GIVEN TASK A
For the Take Two piece, decide whether each statement agrees with it: (i) the flat at 88 Grays Inn Road was the London residence of Arthur Clarke and Bill Temple; (ii) the narrator admired Frank R. Paul above all illustrators of the late twenties and thirties; (iii) Novae Terrae was edited at the time by Maurice Hanson. For each, answer yes or no and quote the deciding words.
GIVEN TASK B
Reproduce the Take Two piece starting with "Earlier that year" and going on through "Arthur and Bill.", switching "convention" to "gathering".
GIVEN TASK C
Please pick up the Take Two piece after its final sentence and carry it forward.

DOCUMENT SECTION
--
Harry Turner's Footnotes to Fandom
Midnight Shakes The Memory #2    | FOOTNOTES Page | Obituary Page |

Take Two

That night I stay in the studio working into the small hours, listening to the thin sound of a transistor radio with fading batteries. As the local radio stations die on me one by one, I range over the dial in search of music. From the irritating babble of foreign newscasts a distant station slides out of a heterodyning whine, gains sudden volume and clarity, a tinny clangorous sound that abruptly carries me into the past.., to 1938 and a flat at 88 Grays Inn Road. The Flat, fan-centre and London residence of Arthur Clarke and Bill Temple.

Earlier that year I’d attended my first convention and started on a fannish career as an illustrator. I’d been asked to do cover designs for Novae Terrae, bulletin of the Science Fiction Association, then edited by Maurice Hanson, with assistance from Arthur and Bill.

I was a self-taught artist and the early sf pulp mags were my first text books. I admired Elliot Dold above all illustrators of the late twenties and thirties - his style seemed so essentially suited to sf, and far beyond anything of which I was capable at the time. So I guess I pinched most of my early tricks from the ubiquitous Frank R. Paul. (.And had to unlearn ‘em later!) Thus my inexpert attentions to the first stencil reduced it to flapping ribbons, but somehow the trio got it on to duplicator and coaxed a cover from it.

I am a fast learner. I abandoned the lethal print cutter misguidedly supplied by Maurice and made myself sane styluses, found some wheel-pens, and practiced diligently. The next cover presented fewer problems. And so it was as a member of the editorial team that I found myself invited down to see the production of the current issue of NT.
--
DATA EXCERPT

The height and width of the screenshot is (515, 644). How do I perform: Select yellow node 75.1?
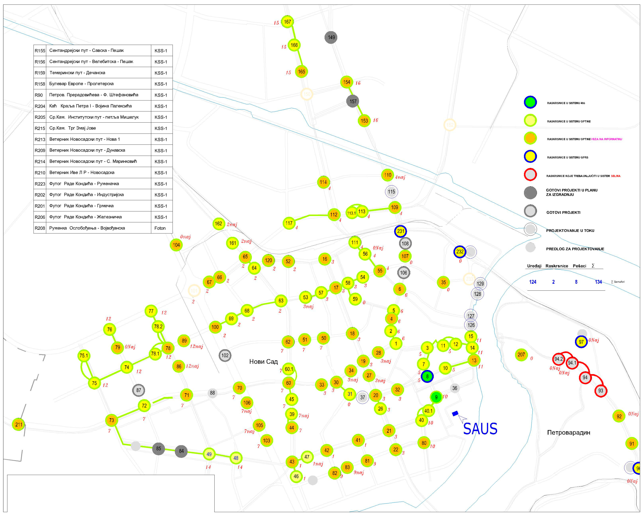pyautogui.click(x=84, y=355)
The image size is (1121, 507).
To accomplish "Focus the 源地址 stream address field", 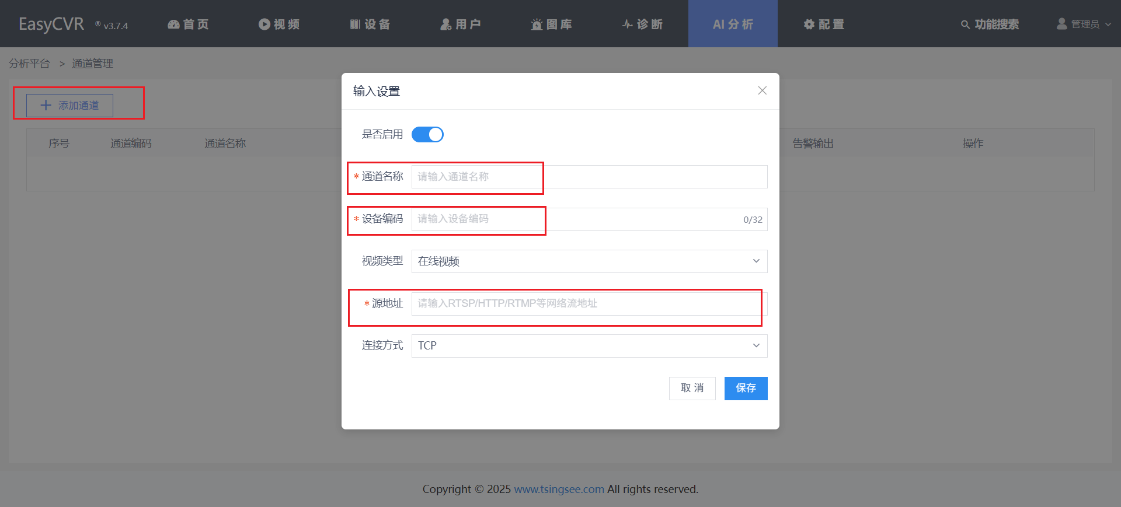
--
REPLY A
(i) Yes: "The Flat, fan-centre and London residence of Arthur Clarke and Bill Temple."
(ii) No: "I admired Elliot Dold above all illustrators of the late twenties and thirties"
(iii) Yes: "then edited by Maurice Hanson"

REPLY B
Earlier that year I’d attended my first gathering and started on a fannish career as an illustrator. I’d been asked to do cover designs for Novae Terrae, bulletin of the Science Fiction Association, then edited by Maurice Hanson, with assistance from Arthur and Bill.

REPLY C
I arrived one wet weekend at the end of October to be met by Maurice and escorted round to the Flat. Panting up several flights of stairs we had trouble squeezing round the door into a room where Arthur, Bill and several helpers, were busy operating the duplicator. Cramped was not the word – legend has it that Arthur once rashly ventured into the room wearing a double-breasted suit and got jarrmed between the walls.

What still sticks in my mind is that the noise of fanactivity was drowned by a blockbusting cacophony from the gramophone. It sounded exciting and futuristic (I wasn’t sufficiently sophisticated then to describe it as ‘avant-garde’). The short playing time of 78s had its advantages and when I got chance between repeats, I asked what it was. With an ecstatic gleam in his specs, Arthur revealed that it was Steel Foundry, a symphonic poem by one Alexander Vasilievich Mossolov.

I was impressed; though later I discovered that the music of this composer had earned him the disapproval of Soviet authorities as ‘formalistically depraved’, and that he had been under attack for defects of character and drunkenness.

And here I am, some forty years later, unexpectedly listening to that very same piece... ■

(revise for hb 29 March 1978)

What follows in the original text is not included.